A speck in a field of dandelions

Barely visible and yet somehow marring the landscape.


Other times it is huge and light

Airy

Otherworldly 

A helium balloon, tugging and pulling against its restrains

Longing to be set free and fly.


Sometimes it’s my daughters’ hair

Brushing through the tangles and arranging the long, smooth strands into pigtails and braids. 

Thinking to myself, I always wanted hair like this. 


It’s the freckles around my husband’s eyes and how they scrunch up when he smiles.


It is everything, everywhere, all at once. 


It is nothing, silence and stillness. 


It’s knowing it won’t last forever 

And knowing that it will


That things will never, ever be the same 


Except for the things that are always the same

Like the dishes in the sink

Or the mortgage to be paid

Or watching what I eat 


And then eating all the ice cream. 


Last night it was celebrating our dog's birthday.

Each of us taking a turn to tell her why we love her so much. 

While she eats the steak we prepared for her.


While our first dog sleeps in her spot in front of the fire

Awaiting her final rest. 


Sometimes it is a single rose

Presented gallantly

With flourish 

And a kiss.


Other times it's, I’ve got the girls tonight, why don’t you go to bed early. 

Get some rest.

I love you. 


This thing called being a human.


Lately, I find myself looking for meaning

looking for beauty, 

looking for peace, 

looking for those moments that make everything, maybe not worth it per se, but bearable? 


Like being on a treasure hunt on a vast, deserted island

No map

No compass

No guide

Just obstacle after obstacle after obstacle and then suddenly, 

GOLD! 


And we relish in the gold and we celebrate the gold and revive ourselves because we know the gold will soon be spent and we will be off again, searching, longing for more beauty and ease. 


This may seem pessimistic to you, perhaps.

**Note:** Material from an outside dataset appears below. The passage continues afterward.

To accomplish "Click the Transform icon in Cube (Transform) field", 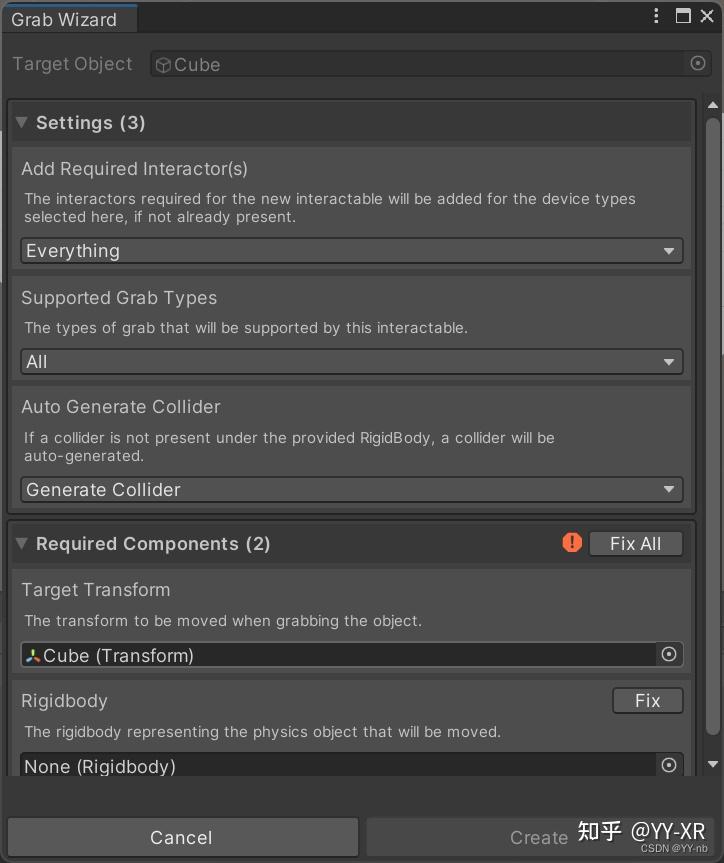I will [x=33, y=654].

For me, I’ve never been one of those 

“Life is beautiful,” types.


Even when I was a kid.


It was like I could see through the charade, 

the facade, 

the matrix.

When everyone else around me was easily tricked into believing the delusion.


I alone

Did not.


And I did feel alone with it. 

The sugar coating.

The “Everything will be ok…”

The “Life is a gift…”


Not to me it wasn’t.


But how confusing for a kid?

To be told one thing but know in your

Gut

Heart

Throat 

That the one thing is simply not true.


Life is hard.

Pain is inevitable.

Loss. 

Loneliness.

Illness.


I was always so acutely aware.

The homeless person on the block

The kids who did not have enough food

The war

The genocide

The extinct animals.


These things did not add up to their worldview. 


And I felt so very alone in mine.

Longing to be in the “in” crowd.

The one that life seems to be so easy for. 


I find myself being pulled to write and speak on behalf of those of us who have been labeled Pessimistic.

Depressed. 

Not invited to the party… 


Because I am so very sure there are more of us out there.


And we need company. 


Because sometimes it is just a tiny speck.

But other times, it takes over the whole universe.

And the loneliness is palpable.


Especially when we lose other outsiders.

Or insiders who accepted us.


Where are my people?

Where are the ones who want to dive deep, and I mean really deep. 

Not the ones who say they are ready but then forget their snorkel gear,

Or the ones who say they want depth too but actually have no idea how to swim.

The ones who know that the real treasure is buried down there,

Gold miners

Prospectors

Manifest destiny 


It is not for the faint of heart

Or the week willed.


This shit is hard.


If you know, you know

And please know that I see you

And your effort

And your stamina 

And your strength. 


Exploring the depths of what it means to be human

And sharing your gifts with the world.